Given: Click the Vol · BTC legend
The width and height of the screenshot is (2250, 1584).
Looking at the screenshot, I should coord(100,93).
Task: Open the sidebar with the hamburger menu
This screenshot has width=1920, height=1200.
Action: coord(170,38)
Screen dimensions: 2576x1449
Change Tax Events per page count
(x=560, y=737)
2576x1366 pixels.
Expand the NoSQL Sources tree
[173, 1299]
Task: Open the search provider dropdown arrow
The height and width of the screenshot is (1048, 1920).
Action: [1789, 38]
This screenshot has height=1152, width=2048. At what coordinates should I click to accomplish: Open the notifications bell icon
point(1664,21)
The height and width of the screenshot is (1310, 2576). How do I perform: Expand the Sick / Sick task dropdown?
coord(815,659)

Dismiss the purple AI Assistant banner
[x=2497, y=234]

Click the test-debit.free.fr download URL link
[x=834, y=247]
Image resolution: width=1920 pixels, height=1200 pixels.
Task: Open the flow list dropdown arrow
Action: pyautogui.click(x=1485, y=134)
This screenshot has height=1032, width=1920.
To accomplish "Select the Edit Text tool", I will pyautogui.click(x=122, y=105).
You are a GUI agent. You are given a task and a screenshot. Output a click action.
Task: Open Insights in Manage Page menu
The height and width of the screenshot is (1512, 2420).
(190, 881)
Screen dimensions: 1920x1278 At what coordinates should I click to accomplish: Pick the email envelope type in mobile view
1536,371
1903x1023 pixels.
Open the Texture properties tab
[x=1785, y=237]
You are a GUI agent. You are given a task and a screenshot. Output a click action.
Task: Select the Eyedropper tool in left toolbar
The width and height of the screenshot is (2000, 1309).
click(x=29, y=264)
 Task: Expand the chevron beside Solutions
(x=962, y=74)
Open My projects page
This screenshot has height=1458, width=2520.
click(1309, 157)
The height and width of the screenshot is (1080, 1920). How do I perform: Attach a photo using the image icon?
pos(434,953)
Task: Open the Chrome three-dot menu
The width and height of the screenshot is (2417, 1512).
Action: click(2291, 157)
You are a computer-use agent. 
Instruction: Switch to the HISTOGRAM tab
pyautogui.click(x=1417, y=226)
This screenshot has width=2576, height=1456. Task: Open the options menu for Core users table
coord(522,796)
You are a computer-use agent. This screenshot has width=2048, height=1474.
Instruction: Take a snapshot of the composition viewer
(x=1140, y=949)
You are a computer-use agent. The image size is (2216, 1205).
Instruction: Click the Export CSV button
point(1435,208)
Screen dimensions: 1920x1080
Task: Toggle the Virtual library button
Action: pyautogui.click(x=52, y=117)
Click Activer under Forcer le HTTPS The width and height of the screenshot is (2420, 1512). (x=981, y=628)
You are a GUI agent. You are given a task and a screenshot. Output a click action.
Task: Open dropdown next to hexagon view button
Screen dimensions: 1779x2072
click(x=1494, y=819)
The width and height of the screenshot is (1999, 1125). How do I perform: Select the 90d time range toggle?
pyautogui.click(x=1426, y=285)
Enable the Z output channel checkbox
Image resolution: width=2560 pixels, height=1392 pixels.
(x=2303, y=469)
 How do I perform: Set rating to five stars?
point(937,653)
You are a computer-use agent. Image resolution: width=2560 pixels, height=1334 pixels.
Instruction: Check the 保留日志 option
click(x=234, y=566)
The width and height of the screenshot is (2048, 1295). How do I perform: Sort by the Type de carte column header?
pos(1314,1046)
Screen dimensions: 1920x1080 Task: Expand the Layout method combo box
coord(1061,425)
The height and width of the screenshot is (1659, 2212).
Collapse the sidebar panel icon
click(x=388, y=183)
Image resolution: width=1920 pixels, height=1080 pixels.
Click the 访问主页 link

WHAT YOU WILL DO: Wherever a line above contains the string "tool", copy that line.

RESPONSE AREA:
To accomplish "Select the Edit Text tool", I will pyautogui.click(x=122, y=105).
Task: Select the Eyedropper tool in left toolbar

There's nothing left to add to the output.